神話2/4
モデルはあからさまに勇〇郎です
あんなに強くないけど
7(承前)
シーズンオフ。
左藤には高額のオファーが続々届いていた。チームは昇格の貢献者である左藤を慰留させようとしたが彼はつっぱねた。
このチームに残ることは退屈だと。
代表にも選出されていないプレイヤーが海外クラブから声をかけられることは当時異例であり、専門誌に大きくとりあげられた。
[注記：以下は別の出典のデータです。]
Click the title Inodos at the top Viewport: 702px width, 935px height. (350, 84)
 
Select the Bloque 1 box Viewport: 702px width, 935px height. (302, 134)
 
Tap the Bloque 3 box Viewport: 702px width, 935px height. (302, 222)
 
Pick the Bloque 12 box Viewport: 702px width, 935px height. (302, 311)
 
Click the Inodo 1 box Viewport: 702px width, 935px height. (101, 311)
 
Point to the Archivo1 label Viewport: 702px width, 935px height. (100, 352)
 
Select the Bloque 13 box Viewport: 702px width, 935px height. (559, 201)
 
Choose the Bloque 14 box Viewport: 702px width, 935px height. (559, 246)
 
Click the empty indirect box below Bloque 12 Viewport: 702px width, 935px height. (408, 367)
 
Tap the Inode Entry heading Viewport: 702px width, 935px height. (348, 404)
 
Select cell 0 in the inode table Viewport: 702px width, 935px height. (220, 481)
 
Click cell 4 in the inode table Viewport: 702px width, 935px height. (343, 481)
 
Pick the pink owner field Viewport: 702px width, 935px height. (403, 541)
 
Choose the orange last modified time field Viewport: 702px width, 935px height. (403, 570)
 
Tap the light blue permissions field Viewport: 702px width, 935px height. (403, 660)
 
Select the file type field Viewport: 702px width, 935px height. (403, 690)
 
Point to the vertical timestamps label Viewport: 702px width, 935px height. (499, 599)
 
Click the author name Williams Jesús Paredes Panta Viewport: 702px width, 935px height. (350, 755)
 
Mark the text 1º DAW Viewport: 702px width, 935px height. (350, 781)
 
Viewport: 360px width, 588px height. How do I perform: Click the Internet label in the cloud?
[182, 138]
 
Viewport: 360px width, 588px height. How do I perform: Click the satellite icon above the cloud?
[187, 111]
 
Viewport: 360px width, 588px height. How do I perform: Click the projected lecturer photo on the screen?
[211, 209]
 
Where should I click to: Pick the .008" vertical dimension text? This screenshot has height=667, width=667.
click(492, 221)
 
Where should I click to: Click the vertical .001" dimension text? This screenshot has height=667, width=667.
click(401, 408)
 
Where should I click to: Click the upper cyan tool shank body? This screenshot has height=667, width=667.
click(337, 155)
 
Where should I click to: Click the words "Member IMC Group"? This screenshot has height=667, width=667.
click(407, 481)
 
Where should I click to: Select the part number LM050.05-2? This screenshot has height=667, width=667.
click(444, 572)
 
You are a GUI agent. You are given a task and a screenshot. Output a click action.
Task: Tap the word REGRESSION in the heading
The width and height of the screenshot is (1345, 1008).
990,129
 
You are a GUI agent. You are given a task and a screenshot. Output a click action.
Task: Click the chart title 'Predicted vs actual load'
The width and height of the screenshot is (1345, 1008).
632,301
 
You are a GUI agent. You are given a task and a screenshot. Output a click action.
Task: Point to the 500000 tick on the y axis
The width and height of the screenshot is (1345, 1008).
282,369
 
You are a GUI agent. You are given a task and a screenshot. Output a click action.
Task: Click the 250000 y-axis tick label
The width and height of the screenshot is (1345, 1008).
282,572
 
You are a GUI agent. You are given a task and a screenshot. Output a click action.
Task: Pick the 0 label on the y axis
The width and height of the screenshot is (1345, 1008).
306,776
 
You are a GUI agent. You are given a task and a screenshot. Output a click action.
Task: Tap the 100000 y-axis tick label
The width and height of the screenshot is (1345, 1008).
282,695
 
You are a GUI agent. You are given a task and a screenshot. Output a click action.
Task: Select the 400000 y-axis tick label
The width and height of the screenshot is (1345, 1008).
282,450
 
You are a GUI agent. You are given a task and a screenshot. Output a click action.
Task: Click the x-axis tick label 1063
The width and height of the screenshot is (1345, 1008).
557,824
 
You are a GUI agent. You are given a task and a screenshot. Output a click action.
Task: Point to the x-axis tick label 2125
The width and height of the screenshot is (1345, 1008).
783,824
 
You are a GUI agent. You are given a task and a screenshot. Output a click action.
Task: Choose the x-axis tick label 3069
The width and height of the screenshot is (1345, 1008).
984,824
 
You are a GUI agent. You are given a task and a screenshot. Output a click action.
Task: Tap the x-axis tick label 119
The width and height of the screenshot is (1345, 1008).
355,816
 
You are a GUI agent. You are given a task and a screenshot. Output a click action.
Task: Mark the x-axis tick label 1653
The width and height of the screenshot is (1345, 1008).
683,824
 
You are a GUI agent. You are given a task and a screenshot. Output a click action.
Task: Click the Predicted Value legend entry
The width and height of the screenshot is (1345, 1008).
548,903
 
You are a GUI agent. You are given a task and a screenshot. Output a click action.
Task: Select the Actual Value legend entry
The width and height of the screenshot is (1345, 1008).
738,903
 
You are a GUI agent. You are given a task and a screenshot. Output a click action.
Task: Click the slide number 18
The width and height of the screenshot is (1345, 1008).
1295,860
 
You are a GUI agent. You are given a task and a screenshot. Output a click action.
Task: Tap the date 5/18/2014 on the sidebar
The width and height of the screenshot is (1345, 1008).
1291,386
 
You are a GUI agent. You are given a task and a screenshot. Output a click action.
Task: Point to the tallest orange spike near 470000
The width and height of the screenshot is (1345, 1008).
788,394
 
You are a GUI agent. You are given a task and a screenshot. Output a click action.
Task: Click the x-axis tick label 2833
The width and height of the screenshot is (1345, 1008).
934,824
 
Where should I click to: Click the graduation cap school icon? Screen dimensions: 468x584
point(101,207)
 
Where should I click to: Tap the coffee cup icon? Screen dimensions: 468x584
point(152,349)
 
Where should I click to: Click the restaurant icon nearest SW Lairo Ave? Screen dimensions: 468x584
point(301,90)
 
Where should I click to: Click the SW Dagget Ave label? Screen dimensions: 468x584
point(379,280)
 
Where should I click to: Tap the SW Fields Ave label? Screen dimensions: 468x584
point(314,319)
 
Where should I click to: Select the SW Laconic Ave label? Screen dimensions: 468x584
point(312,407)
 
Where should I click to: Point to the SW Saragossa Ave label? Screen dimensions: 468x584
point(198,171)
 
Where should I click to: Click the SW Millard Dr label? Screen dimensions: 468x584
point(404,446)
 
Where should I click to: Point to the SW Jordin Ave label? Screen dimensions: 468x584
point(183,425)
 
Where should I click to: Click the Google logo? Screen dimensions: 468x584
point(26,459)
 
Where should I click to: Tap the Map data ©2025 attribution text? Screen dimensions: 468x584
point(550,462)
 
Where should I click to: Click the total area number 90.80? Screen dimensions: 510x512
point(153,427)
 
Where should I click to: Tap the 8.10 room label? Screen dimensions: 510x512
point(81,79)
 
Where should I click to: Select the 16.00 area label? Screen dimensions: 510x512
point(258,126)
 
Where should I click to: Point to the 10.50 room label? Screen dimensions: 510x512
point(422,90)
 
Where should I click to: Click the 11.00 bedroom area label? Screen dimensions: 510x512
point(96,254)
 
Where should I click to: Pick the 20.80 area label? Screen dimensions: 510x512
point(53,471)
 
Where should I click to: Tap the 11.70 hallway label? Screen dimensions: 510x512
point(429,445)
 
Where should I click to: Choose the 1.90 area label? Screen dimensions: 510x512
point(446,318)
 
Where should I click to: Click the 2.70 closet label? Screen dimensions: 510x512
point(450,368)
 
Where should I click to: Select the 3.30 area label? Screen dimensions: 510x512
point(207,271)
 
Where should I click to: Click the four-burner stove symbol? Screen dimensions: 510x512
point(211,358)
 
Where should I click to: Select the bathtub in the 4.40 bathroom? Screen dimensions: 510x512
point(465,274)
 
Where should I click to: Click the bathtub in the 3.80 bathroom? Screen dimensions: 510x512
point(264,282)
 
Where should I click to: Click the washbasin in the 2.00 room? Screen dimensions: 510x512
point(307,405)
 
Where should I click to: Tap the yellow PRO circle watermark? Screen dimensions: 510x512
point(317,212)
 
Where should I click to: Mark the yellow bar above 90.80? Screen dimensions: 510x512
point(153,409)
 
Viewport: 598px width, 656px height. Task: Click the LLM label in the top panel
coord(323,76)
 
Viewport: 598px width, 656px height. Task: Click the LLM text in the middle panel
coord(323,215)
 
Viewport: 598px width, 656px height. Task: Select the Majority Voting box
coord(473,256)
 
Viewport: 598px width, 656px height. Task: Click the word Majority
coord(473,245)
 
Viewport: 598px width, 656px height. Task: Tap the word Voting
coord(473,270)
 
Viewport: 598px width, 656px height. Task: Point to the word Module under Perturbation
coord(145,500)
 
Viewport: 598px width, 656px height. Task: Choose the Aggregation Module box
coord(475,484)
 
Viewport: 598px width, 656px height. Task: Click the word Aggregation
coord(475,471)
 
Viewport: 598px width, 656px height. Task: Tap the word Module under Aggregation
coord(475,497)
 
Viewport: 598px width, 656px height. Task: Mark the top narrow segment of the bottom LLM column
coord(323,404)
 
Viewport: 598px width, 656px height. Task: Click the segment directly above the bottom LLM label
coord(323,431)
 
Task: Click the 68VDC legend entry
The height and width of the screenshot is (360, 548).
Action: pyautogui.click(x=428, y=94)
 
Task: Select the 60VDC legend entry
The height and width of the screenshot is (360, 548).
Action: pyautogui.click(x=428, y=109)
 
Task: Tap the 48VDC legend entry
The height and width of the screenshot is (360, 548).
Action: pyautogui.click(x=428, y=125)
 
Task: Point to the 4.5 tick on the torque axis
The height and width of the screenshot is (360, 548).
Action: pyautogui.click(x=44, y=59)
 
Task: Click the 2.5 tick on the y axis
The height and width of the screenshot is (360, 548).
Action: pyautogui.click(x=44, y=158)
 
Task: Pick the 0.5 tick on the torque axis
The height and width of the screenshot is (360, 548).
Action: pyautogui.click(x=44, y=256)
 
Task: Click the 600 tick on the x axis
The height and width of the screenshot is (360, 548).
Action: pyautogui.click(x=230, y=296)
リーグアン、エールディヴジ、スュペルリグ、プリメイラリーガ。すべてのオファーが事実だった。
左藤は払いのけた。
「俺は闘争を求めてるんだ。(オファーがあったクラブの)ヴィデオを観たが大した敵はいない。異人どもに囲まれてサッカーするなんざ俺にはステータスじゃねぇ。だからあのクラブにはいってやることにした。あちらの強化担当は上からこう言ったんだ。『主力のバックアップという立場に了承していただけるなら』だと。気に入った。レギュラー争いなど今までの人生で一度もなかったからな。だからそいつらを倒してゲームに出ることにした」
「アスリートってのは種目を問わずすべての人間が博奕打ちなんだよ。自分の才能とエネルギーを担保に活躍できるかできないかを試す。目立てれば高給があってそうでなければそこらの一般人だ。前者には光が当たるが後者にはそうじゃない。ベンチにいる人間など誰も覚えられないだろう」
「試合に出やすいクラブを選べば良かったか? だがそれは俺の方法じゃない。ギャンブラーとしての俺はチップの全部を直感で倍率一等高い箇所に置くんだ。いつでも危険な選択をとりたい」
左藤が選んだ関東のあのクラブはシーズン5冠を狙っていた。スーパーカップ、リーグ、リーグカップ、ACL、天皇杯。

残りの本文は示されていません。